# Burbot in SE Michigan



## burbotman (Feb 20, 2001)

Has anyone caught burbot in Lake Erie's western basin or in the huron and Saginaw river?Or anywhere in Southern Michigan?


----------



## stelmon (Sep 21, 2000)

Im pretty sure there is some in the lower huron but not positive. If you find any, let me know


----------



## YPSIFLY (Feb 13, 2001)

There was one caught at Flat Rock last year. But I wouldn't take that as an indicator that there is a substantial population in L.Erie. Most likely one of those flukes that pop up every now and again.


----------



## Tattoo Mike (Jan 7, 2002)

We got one last year on the bass opener in a lake in the Pinckney Recreation Area. Only one I have ever seen.


----------



## jb10 (May 14, 2001)

Have caught a few from the St. Clair River.


----------



## burbotman (Feb 20, 2001)

Tattoo Mike,jb10,and YPSIFLY, are you sure that they were Burbot and not Dogfish? Burbot are mottled brown and yellow,have a single whisker on their chin and have a fin on both sides that run half of their body and have no scales.Dogfish have a fin that runs on the top of their body and has prominent scales.


----------



## Woolybugger (Feb 26, 2001)

That's pretty interesting catching one in Pinckney. Is there a native population in one of the lakes? Maybe Pickeral or Crystal Lake, since they are deeper.


----------



## Guest (Feb 23, 2002)

Burbot are often confused with Bowfin. Burbot are somewhat smaller than Bowfin as well.


----------



## burbotman (Feb 20, 2001)

I've caught Burbot in Grand Traverse bay with the largest being 33" and 11 lbs.I've heard that all the Great lakes have them as well as some of the larger inland lakes like Crystal in Benzie county and Torch lake.


----------



## knockoff64 (Oct 14, 2001)

I remember reading that decent Burbot fishing can be had from the peirs at Caseville, and Port Austin.

I Know thats not the answer to your question, but thats not a bad drive!


----------



## YPSIFLY (Feb 13, 2001)

Burbotman,
This was a burbot without a doubt.


----------



## Tattoo Mike (Jan 7, 2002)

Well, hmm I really dont know what it was. Someone fishing near us said it was a burbot. I found the pic we took of it its on my pic page. Let me know what it was.

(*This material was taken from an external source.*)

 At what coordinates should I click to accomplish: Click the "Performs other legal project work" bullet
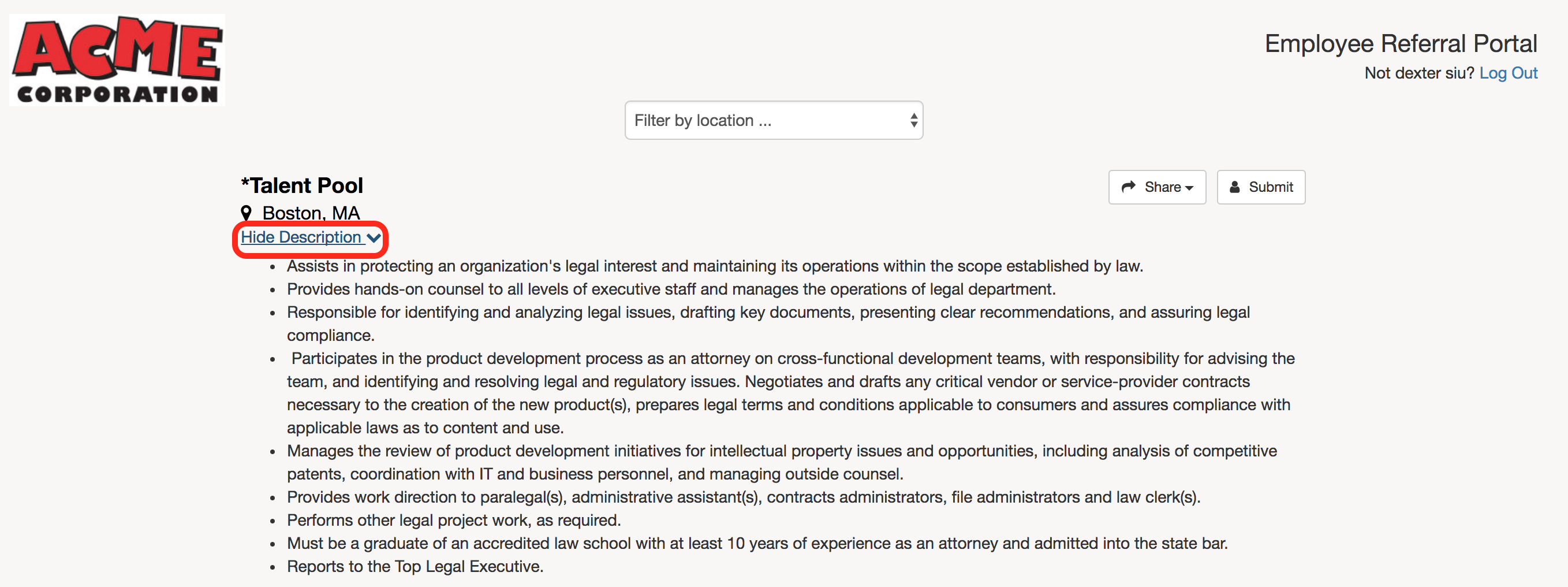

http://www.michigan-sportsman.com/user_gallery/TattooMike/index.html


----------



## trout (Jan 17, 2000)

Here's a good link for a discription of most fish.
http://www.seagrant.wisc.edu/greatlakesfish/framefish.html


----------



## Woolybugger (Feb 26, 2001)

I wish I could see the tail, the bowfin have a prominent circle. My vote is for burbot.


----------



## jb10 (May 14, 2001)

I guess I was wrong. I must have been catching Bowfin because they all had a large black dot near the tail.


----------



## walleye magnet (Mar 4, 2001)

HEY BURBOTMAN,
MY LARGEST IS 34", FROM WEST BAY. WHEN ICEFISHING FOR PERCH, YOU'LL CATCH A FEW. WE CATCH A LOT OF DOGFISH, IN THE ST. CLAIR RIVER, ALSO PERCH FISHING WITH MINNOWS. 
WALLEYE MAGNET
PS. TATTOO MIKE, THATS A DOGFISH.


----------



## Guest (Mar 2, 2002)

That is 100% dogfish(bowfin)


----------